There’s a video produced from the US experiment on YouTube:
https://www.youtube.com/watch?v=agznZBiK_Bs
The 232 maps are not available anywhere but itunes. The B&W versions are decades old for monotone duplication. I do like the concept of high contrast for cataracts.
The Romans would ut exitus apud ‘considered to be the first organisational chart ever’
Britannia https://simonscarrow.co.uk/wp-content/uploads/2014/10/Screen-Shot-2014-10-10-at-18.19.59.png
Every organisation, empire, hierarchy in the past seven millenia would have a structure chart. Religions particularly had power in the centre like Jerusalem in the mappa mundi.

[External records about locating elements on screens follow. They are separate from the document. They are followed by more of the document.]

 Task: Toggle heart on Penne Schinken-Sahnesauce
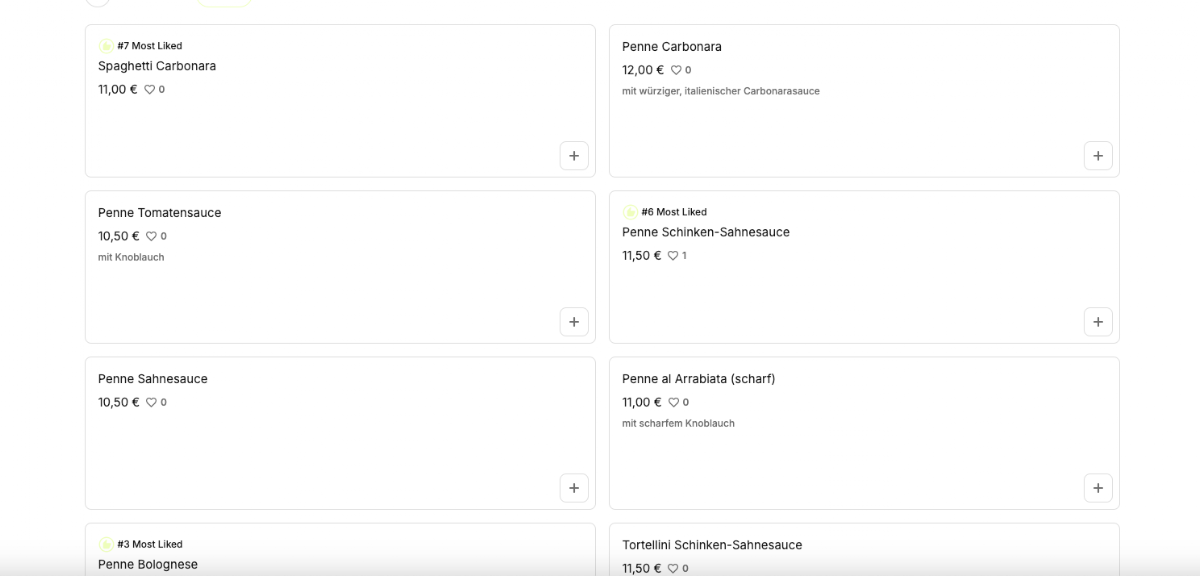pos(673,255)
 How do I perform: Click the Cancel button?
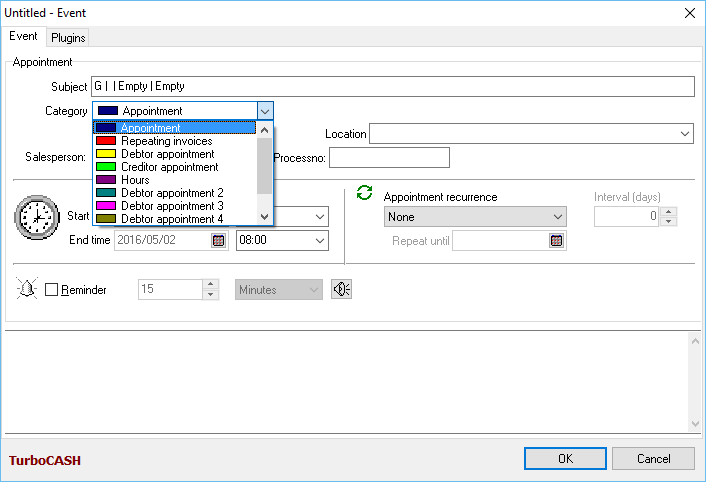point(652,458)
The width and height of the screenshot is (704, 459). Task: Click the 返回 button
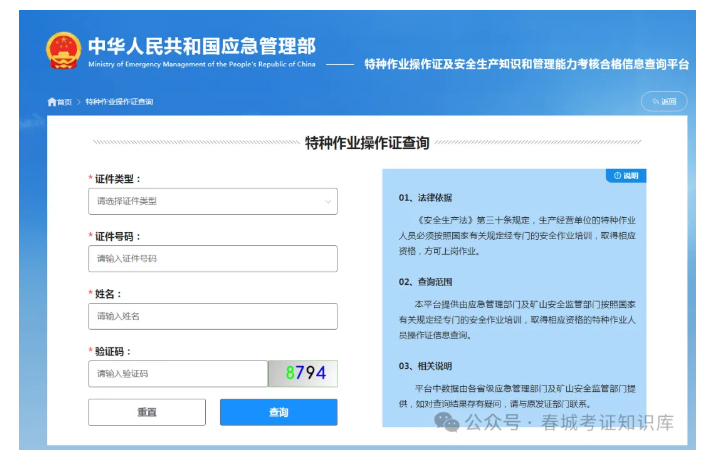[x=664, y=102]
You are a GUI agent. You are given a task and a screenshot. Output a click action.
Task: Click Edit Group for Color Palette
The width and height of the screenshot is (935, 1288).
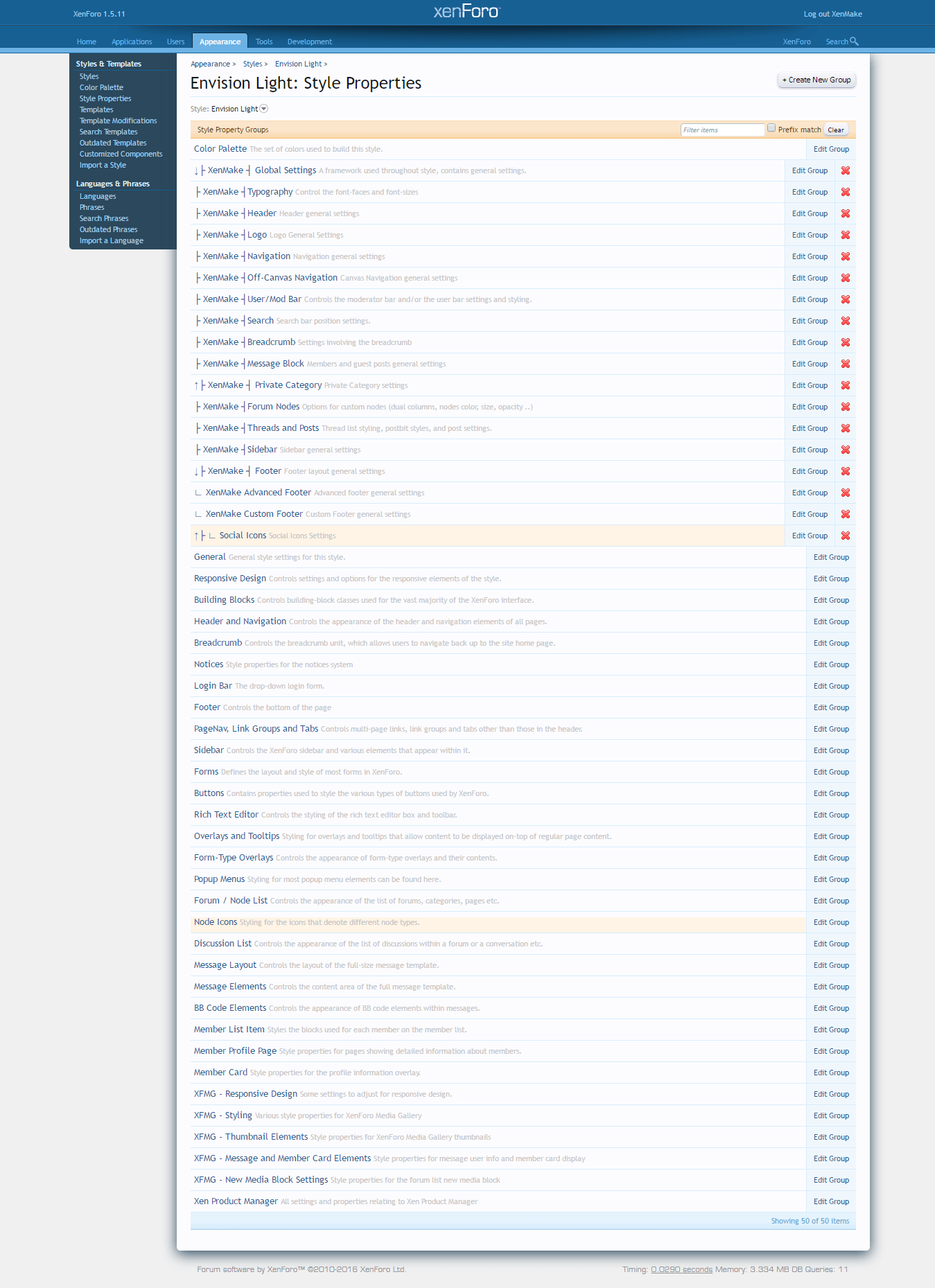[x=830, y=149]
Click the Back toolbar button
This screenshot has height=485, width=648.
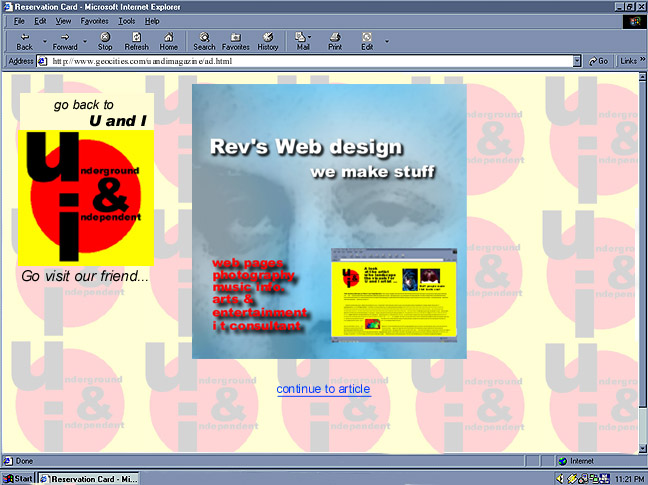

@Aleks – by 400, there was the Notitia Dignitarum, which set out the notional military organisation of the entire Western Empire, not to mention the famous sculpted map of the postal routes and mansiones exhibited in the Forum. The existence of such things implies a much larger substrata which has not survived and probably going back some centuries beforehand. In the same vein, recent studies of traffic circulation in Pompeii suggest a well-developed mapping and regulatory framework, details, again, of which have not survived.
@
“The 232 maps are not available anywhere but itunes. The B&W versions are decades old for monotone duplication. I do like the concept of high contrast for cataracts.”

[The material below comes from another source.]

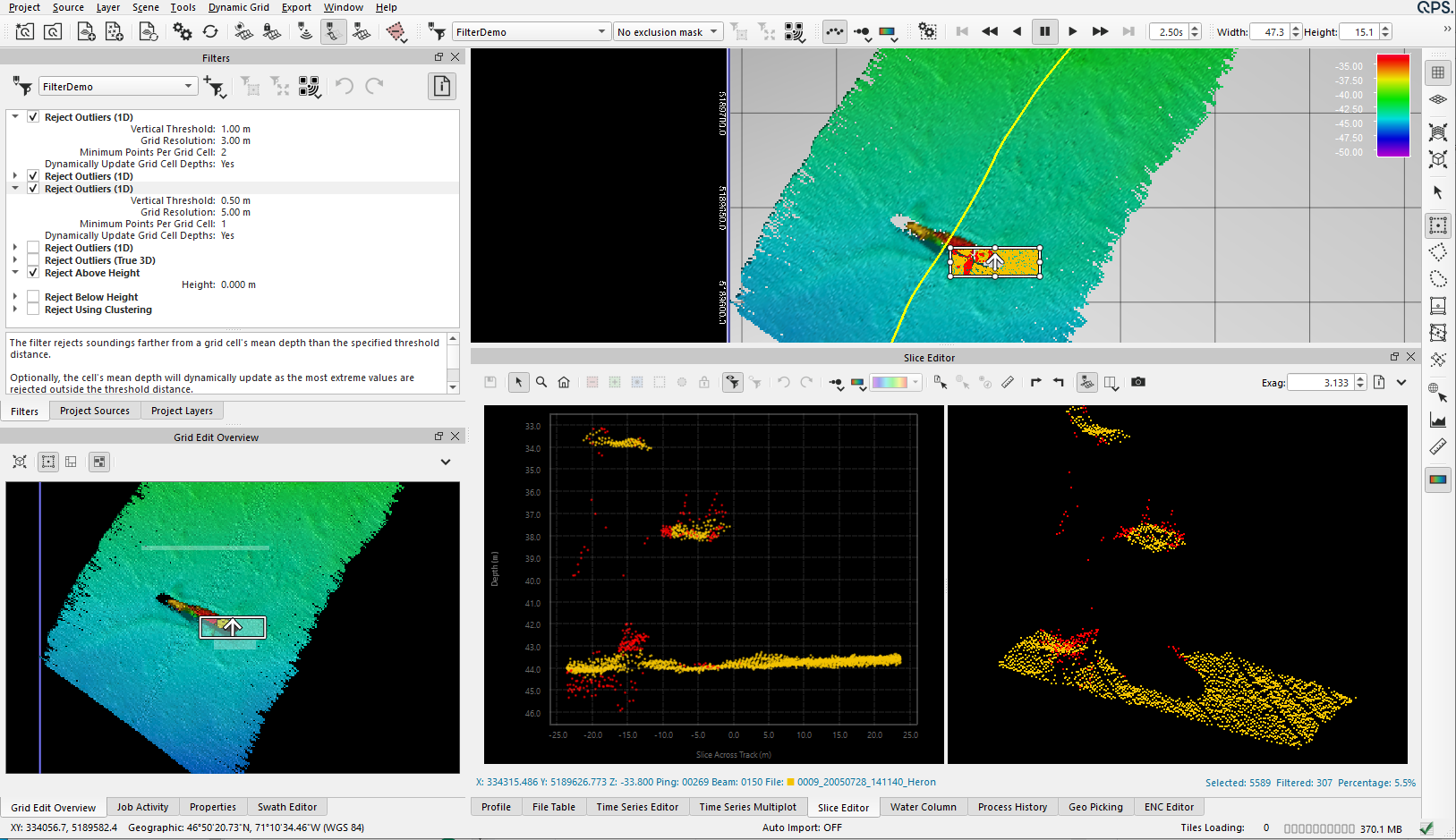
Task: Open the Dynamic Grid menu
Action: (x=238, y=7)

There are officail black and white maps on this bit of the TfL site:
https://tfl.gov.uk/info-for/suppliers-and-contractors/map-sizes-and-formats and scroll down to the end for “Black and white versions (London Underground maps) Version L – full area version in black and white”
@johnmf
On a point if detail, the locomotive driven into a nuclear flask was a class 46 – 46009 to be precise.

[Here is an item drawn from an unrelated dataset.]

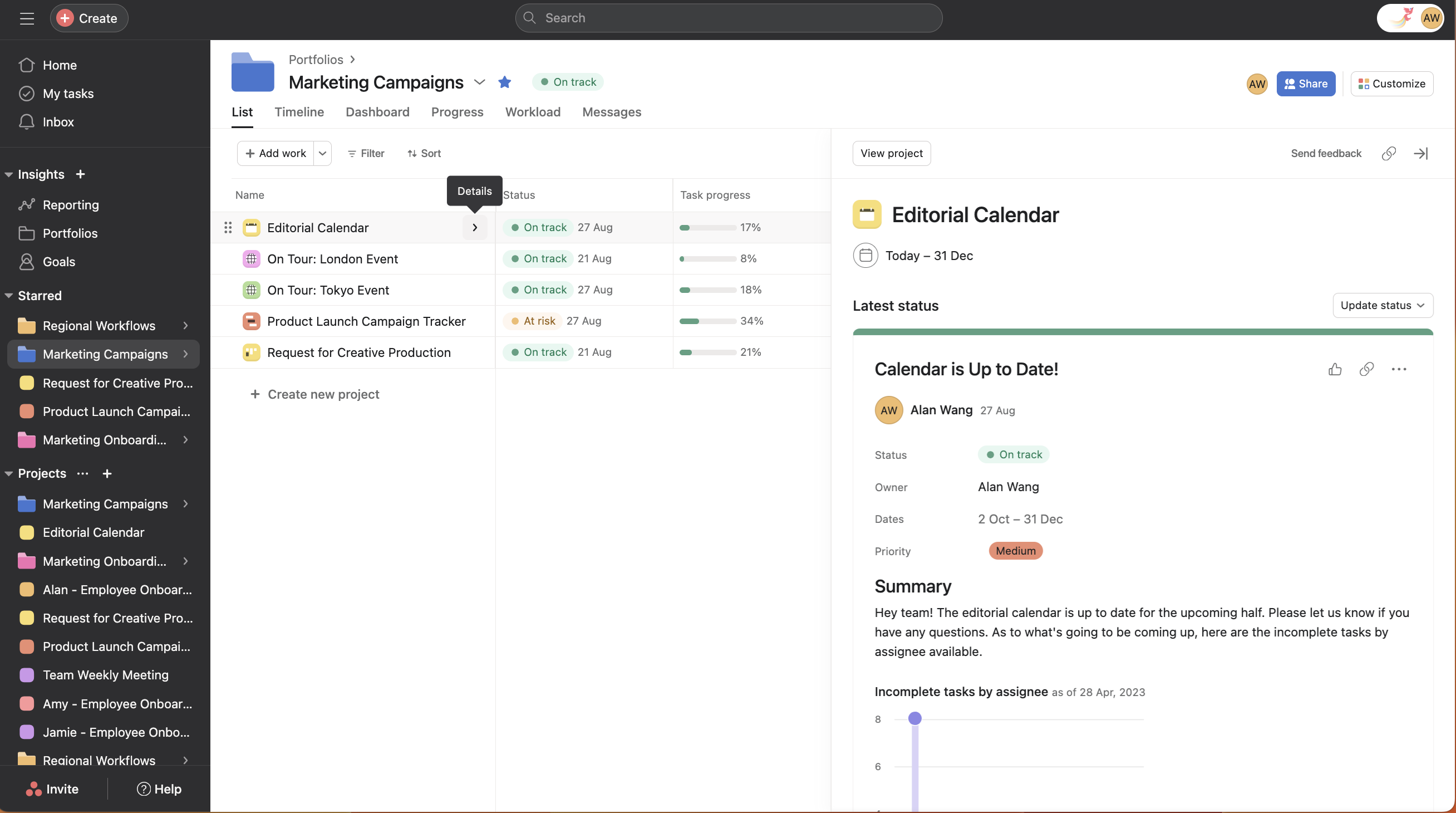Screen dimensions: 1456x813
Task: Toggle the star on Marketing Campaigns portfolio
Action: click(x=505, y=82)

The Army experiments forgot Newton’s first law! Without something to force the engine off the track – like bending inwards a one-ended gap to give a sidewaysforce – it will continue in a straight line regardless.
@Alison W
Newton’s First Law notwithstanding, any small irregularities in the trackbed, or “hunting” by the leading axle, will cause that axle to deviate slightly from the straight ahead. It wouldn’t take much for it to mount, or pass the wrong side, of the rail beyond the gap. A locomotive with a leading bogie ( like a 2-6-0 or 4-4-0) would be more likely to do this than one without (like an 0-6-0 or 0-6-2)
Timbeau: Yes, great theory, but as that Army testing film showed, not what happens in practice! On straight track it proved difficult to get a serious derailment.
Alison W
IIRC, in the voice-over commentary on the film they said something like … “It;s always easier to derail on a curve, of course, but we deliberately picked straight track for this exercise” – or words to that effect.
I think they wanted to find out how to guarantee a derail under the least favourable circumstances.